I found out that some people are even using it for RAID6+ maybe I may give it another shot. There was not one case when snapshot saved my a$$ but I hear it has saved many. I still swear by ext4.

New OpenSUSE (Tumbleweed) user here. Came here after using Arch for around 3 years. I love Arch, it’s one of the best distros I’ve ever used. One slight problem though: after 3 years, I started getting bored of the manual intervention required to do once or twice every month. I wanted something that I can install and forget about, but I also wanted to keep using a rolling release distro. OpenSUSE Tumbleweed seemed like it fits my needs.

There’s some things I don’t like about it, but overall I’m having a good experience.

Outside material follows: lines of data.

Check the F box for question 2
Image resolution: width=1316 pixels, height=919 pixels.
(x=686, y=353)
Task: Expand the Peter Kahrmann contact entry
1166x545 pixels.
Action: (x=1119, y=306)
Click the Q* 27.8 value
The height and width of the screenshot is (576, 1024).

Also I much prefer this community to Arch’s, but I’m sure everyone here already knows about that so I don’t need to talk about it lol.

That was exactly my problem with Arch.

What are those? I mean I have some issues myself of course.

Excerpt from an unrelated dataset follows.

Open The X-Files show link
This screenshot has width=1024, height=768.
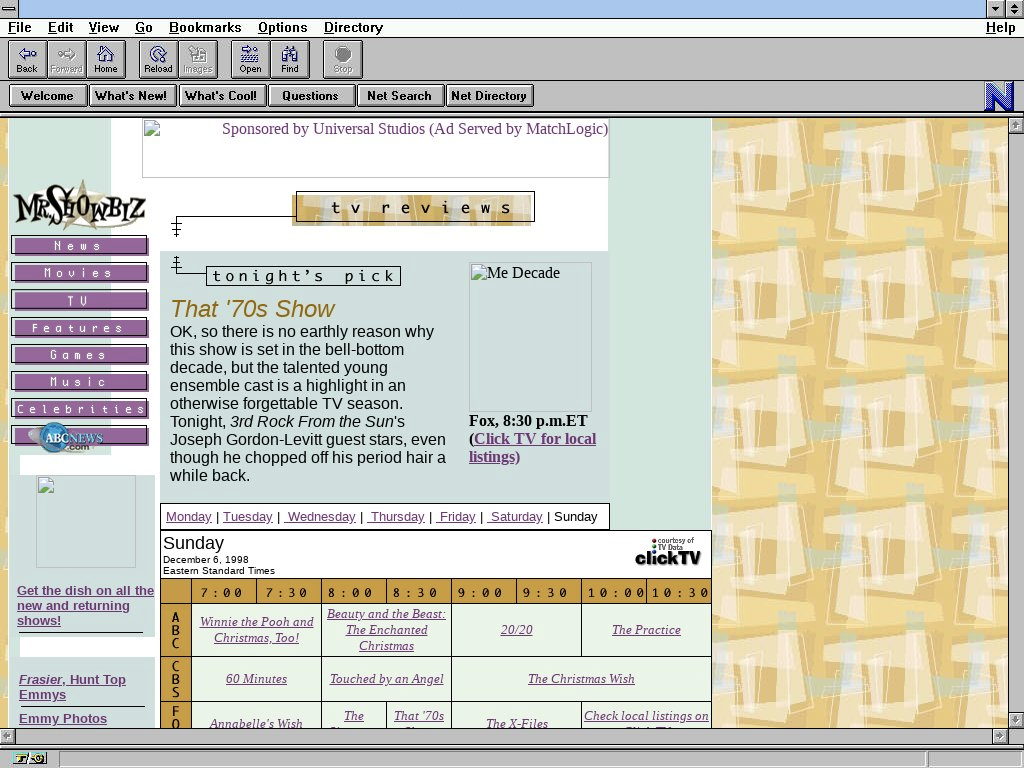(516, 723)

Nothing major, just some things I found a bit annoying:

  • I don’t like that I have to use a third party repository to get full codecs support, and how sometimes when I try to update my system, zypper complains because the Packman repo haven’t updated the new packages yet. It’s not a big deal to just wait until the Packman repo gets updated, but it’s still a little annoying.

  • Zypper is really slow for me. From what I’ve noticed, most people in Europe (especially in or around Germany) are fine with zypper, but most people not from that region (like me) have problems with how slow it is. I’ve tried different mirrors, but it’s the same.

  • Having to block patterns and packages in YaST to stop zypper from installing them again is annoying. I was surprised one time when I was updating my system and saw the message “7 new patterns will be installed” when I did not check them during installation.